I was once under a yew tree,

Minding my own business, lost in thought.

It was quiet cold, I remember;

My cloak would not keep me warm.

 

As I sat there, in that comfortable silence,

I was thus interrupted by the chirp not far away.

She would not stop, she would not wait;

Incessantly she chirped my time away.

 

“Why must you chirp so gleefully?” I exclaimed;

“Can’t you see I wish to peacefully stay?”

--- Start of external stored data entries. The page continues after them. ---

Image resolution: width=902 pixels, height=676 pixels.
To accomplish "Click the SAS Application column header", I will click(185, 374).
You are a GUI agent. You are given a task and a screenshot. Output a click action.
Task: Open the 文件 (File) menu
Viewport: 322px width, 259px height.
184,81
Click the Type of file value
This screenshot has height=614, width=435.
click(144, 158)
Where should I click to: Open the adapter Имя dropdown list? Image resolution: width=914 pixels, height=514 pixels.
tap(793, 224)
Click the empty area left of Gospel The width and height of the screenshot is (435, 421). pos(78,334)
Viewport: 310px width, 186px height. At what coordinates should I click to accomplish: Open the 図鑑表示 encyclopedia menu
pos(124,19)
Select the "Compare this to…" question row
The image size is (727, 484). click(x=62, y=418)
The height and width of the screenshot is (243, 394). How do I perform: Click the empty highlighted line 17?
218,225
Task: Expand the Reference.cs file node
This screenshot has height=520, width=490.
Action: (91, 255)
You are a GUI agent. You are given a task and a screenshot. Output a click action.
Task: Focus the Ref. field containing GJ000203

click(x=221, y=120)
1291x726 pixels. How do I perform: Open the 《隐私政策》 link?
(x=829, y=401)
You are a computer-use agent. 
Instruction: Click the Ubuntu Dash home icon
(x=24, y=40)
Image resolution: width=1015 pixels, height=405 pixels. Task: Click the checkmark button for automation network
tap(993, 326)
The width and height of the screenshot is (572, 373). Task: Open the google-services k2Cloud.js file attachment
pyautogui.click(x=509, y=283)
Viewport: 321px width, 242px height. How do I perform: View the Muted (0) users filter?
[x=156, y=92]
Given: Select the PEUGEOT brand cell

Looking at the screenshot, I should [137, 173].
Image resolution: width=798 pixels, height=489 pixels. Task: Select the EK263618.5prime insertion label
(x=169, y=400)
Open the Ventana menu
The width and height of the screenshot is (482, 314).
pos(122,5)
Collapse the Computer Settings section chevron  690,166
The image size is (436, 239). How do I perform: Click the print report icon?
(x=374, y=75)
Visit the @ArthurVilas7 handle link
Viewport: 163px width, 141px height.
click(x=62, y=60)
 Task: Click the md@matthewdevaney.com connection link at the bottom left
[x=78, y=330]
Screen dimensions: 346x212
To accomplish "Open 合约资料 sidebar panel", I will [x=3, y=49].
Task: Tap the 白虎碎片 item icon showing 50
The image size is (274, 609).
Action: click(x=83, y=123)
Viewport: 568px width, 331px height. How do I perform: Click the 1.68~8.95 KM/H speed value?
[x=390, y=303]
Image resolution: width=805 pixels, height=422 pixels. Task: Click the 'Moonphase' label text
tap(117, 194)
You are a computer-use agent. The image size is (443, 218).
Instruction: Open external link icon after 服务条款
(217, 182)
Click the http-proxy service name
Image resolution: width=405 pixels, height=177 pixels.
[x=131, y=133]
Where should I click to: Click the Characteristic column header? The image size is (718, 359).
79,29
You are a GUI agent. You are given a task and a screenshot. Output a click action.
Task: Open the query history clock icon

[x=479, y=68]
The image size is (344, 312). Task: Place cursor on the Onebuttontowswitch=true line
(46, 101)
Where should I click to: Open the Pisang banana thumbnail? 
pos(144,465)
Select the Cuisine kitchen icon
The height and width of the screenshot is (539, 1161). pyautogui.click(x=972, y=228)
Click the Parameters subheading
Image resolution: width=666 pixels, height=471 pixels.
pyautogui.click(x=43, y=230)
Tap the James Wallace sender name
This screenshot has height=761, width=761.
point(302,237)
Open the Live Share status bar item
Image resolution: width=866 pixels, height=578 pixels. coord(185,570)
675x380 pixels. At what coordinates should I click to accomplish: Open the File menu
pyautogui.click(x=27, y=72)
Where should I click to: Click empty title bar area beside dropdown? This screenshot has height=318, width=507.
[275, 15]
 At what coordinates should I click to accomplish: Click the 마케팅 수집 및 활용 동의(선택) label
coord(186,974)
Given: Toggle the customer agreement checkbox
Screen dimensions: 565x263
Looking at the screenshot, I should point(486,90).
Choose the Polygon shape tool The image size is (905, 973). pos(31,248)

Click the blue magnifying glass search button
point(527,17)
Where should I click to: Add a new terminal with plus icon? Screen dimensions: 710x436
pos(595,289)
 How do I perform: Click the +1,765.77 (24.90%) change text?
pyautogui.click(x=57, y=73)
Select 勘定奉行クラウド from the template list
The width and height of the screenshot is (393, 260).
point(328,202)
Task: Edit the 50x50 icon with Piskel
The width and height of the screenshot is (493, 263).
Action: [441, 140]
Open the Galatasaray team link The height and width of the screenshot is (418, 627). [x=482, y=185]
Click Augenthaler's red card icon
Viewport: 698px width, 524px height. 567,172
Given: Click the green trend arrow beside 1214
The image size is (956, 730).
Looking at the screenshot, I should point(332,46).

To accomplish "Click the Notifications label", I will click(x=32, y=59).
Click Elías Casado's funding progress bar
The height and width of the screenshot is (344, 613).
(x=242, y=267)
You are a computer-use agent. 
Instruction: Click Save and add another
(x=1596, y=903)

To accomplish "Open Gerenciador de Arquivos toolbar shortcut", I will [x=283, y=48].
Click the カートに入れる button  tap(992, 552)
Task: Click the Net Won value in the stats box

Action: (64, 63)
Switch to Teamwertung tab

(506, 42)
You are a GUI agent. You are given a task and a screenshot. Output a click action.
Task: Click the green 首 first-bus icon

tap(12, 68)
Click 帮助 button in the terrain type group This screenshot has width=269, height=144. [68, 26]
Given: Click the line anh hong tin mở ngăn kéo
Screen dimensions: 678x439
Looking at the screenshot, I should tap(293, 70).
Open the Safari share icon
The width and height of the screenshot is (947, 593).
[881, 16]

“Let me be, leave me in peace,

Find another suitor for your joyous symphony.”

 

“I sought you out my dear”, said the Nightingale;

“I see you repose wistfully here.”

“Why must you be so gloomy and tired?” asked the Nightingale;

“Why must you come here and shed a tear?”

 

I opened my heart to the Nightingale,

I know not why but I did.

I spoke to her of my travails,

I spoke of the insanity when amidst the people I’d stray.

 

“Men are worrisome as worry goes”, said the Nightingale;

“They know not how to live in peace.”

“Constant pain, constant agony;

Or constant cheer and shameful blasphemy”.

 

“The world hath thus been made bountiful,

But you doth lie waste in disdainful reverie.

Why must you be so gloomy? Why must you wail?

If I were but human, I’d be ecstatic in your company.”

 

As I began my rebuttal, I was momentarily interrupted;

A scoff I heard from among the branches near.

A raven dark and gloomy stood,

In the silence, he misspoke a rebuke.

 

“You play the trumpets of joy, my friend”, said the Raven,

“I am but a messenger of doom.

I see no point in such joyous reverie,

Each life thus bludgeoned by memories.

 

“Aren’t memories but beautiful my friend?”

I asked the Raven atop the tree.

“My dear, memories poison the heart,

Aches our soul as you remember the loved ones of yore.”

 

“The solace that memories doth give is lost in such penury,

The illusions of love and lust, such fleeting misery.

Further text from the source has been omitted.